Transcranial alternating current stimulation (tACS) is a non-invasive brain stimulation technique that allows interaction with endogenous cortical oscillatory rhythms by means of external sinusoidal potentials.
Comparing both fMRI WM tasks, Transcranial direct current stimulation tDCS seem to exert its neural effects through a reduction in neural activity after stimulation, whilst tACS increases neural activity during stimulation, occurring in both modulations mainly within DMN areas.

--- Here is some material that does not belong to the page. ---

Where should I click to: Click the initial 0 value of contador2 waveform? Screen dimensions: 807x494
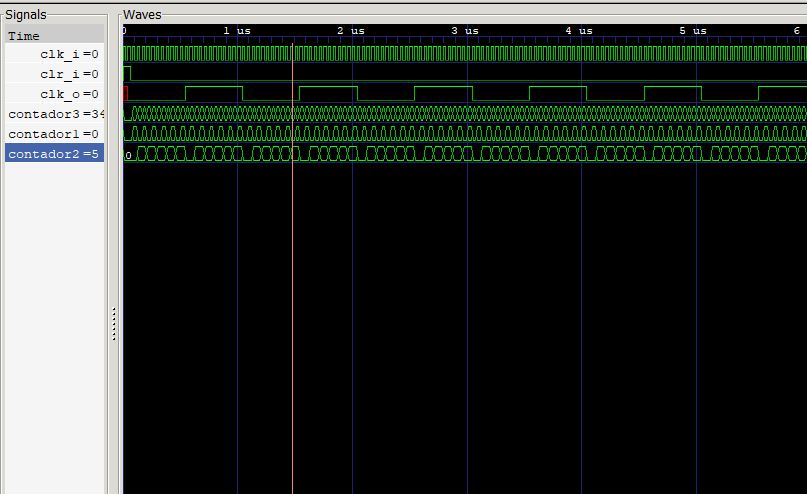coord(128,154)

Computational modeling and human studies suggest that transcranial alternating current stimulation (tACS) modulates alpha oscillations by entrainment. Yet, a direct examination of how tACS interacts with neuronal spiking activity that gives rise to the alpha oscillation in the thalamocortical system has been lacking. Here, we demonstrate how tACS entrains endogenous alpha oscillations in head-fixed awake ferrets. We first show that endogenous alpha oscillations in the posterior parietal cortex drive the primary visual cortex and the higher-order visual thalamus. Spike-field coherence is largest for the alpha frequency band, and presumed fast-spiking inhibitory interneurons exhibit strongest coupling to this oscillation. We then apply alpha-tACS that results in a field strength comparable to what is commonly used in humans (<0.5 mV/mm). Both in these ferret experiments and in a computational model of the thalamo-cortical system, tACS entrains alpha oscillations by following the theoretically predicted Arnold tongue. Intriguingly, the fast-spiking inhibitory interneurons exhibit a stronger entrainment response to tACS in both the ferret experiments and the computational model, likely due to their stronger endogenous coupling to the alpha oscillation. This findings demonstrate the in vivo mechanism of action for the modulation of the alpha oscillation by tACS 1).

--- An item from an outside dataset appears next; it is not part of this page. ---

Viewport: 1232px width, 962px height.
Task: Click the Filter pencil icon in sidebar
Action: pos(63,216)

Nineteen patients with diffuse, blunt, non-severe TBI (mean age 32.7 ± 11.4 years; 4 women and 15 men; Glasgow Coma Scale before transcranial alternating current stimulation (tACS) 14.1 ± 0.5) were treated by 10 Hz in-phase tACS applied for 30 minutes to the left and right lateral prefrontal cortex at 21 days after TBI. Regional cerebral oxygen saturation (SctO2) in the frontal lobes was measured simultaneously by the cerebral oximeter. Significance was preset to P < 0.05. The SctO2 values before tACS were not different between hemispheres ~65%. After 15 minutes of tACS, a significant (p < 0.05) decrease in regional SctO2 was observed with the minimum at the eighth minute of 53.4 ± 3.2% and 53.4 ± 3.2% in the left and right hemispheres, respectively. At the end of the stimulation (30 minutes), the hemispheric differences in cerebral oxygen saturation became statistically insignificant again (p > 0.05). Therefore, tACS causes a significant decrease in SctO2, probably, due to neuronal activation. This data indicate that tACS may need to be supplemented with oxygen therapy. Further research is required 2).